How a tsunami is formed
How tsunamis form
For the answer to the question supposedly answered by today's DotD nominee, one need only look at recent world news. The residents of Java, the world's most populous island, are only too aware of  the answer to "What Happens if There Is an Earthquake at the Bottom of the Ocean?" They know from first-hand experience that such seismic events can generate tsunamis. It's a safe bet, however, that they didn't extract the basics of their knowledge, from the Sciencing.com post written by Cornelus Postell.

What the heck, we cheerfully admit that Postell at least got the answer right, albeit redundantly:
"When earthquakes happen underwater, it can result in a tsunami wave."
We said "redundant" because tsunami means "harbor wave" in Japanese, so "tsunami wave" is (bilingually) redundant the same way "Rio Grande River" is redundant... not that permissive grammarians care (but we do). We didn't come here to complain about redundancy, though; we came here to gripe about scientific illiteracy and misinformation.

Here's some of what Cornelus tried to tell his readers:
  1. "Strike-slip, dip-slip and subduction are the three types of earthquakes."
  2. "Strike-slip eartquakes [sic] occur when the ocean floor moves back and forth."
  3. "Dip-slip earthquakes happen when the ocean floor moves up and down."
  4. "Subduction earthquakes form when plates of the earth's crust stack on top of one another."
  5. "On the ocean floor, the Earth's crust is a series of rock islands that are floating. These rock islands, or plates, are constantly shifting throughout time. These plates can eventually rub against, bump into or drift away from each other. "
  6. "An ocean floor earthquake happens when two plates push against each other and form a new underwater island."
  7. "An ocean earthquake commonly occurs between 200 and 1,000 years."
Ugh: we only made it about a third of the way through Postell's garbage before our geology specialists were all in the loo upchucking breakfast. One came back, however, to correct the crap Cornelus wrote – at least the seven stupidities listed above.
  1. Most geologist list four earthquake types: explosion, tectonic, collapse, and volcanic.
  2. Strike-slip is a sense of fault motion; one fault block moves sideways relative to the other.
  3. Dip-slip is also a sense of fault motion: one fault block moves vertically relative to the other.
  4. Subduction is a type of tectonic plate interaction: one plate overrides the other, which slides downward into the mantle.
  5. Oh, crap, that is such a bad description of tectonic plates that I think I need the emesis basin again.

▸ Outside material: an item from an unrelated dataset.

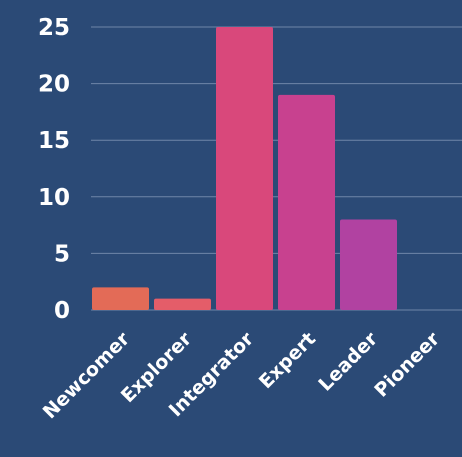 The width and height of the screenshot is (462, 457). Describe the element at coordinates (62, 254) in the screenshot. I see `y-tick-label: 5` at that location.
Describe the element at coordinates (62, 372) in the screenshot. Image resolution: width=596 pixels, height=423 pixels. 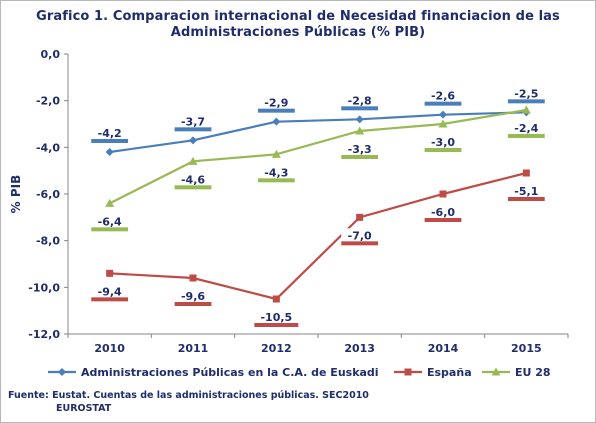
I see `legend-marker-euskadi` at that location.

  6. WTF is this "new underwater island" crap? How can it be an island if it's underwater?
  7. Heaven only knows what the moron was saying here...
Quite possibly the most moronic claim from Postell's article is that, "As [a] new island suddenly pops up, the force of this action creates a huge wave that travels great distances."
As we patrol the backwaters of the internet for Dumbass of the Day candidates during 2019, we are certain to look back on Postell's work as having set a low bar indeed for complete and total dumbassery. Congratulations, Cornelus, you are already the in the lead for Dumbass of the Year!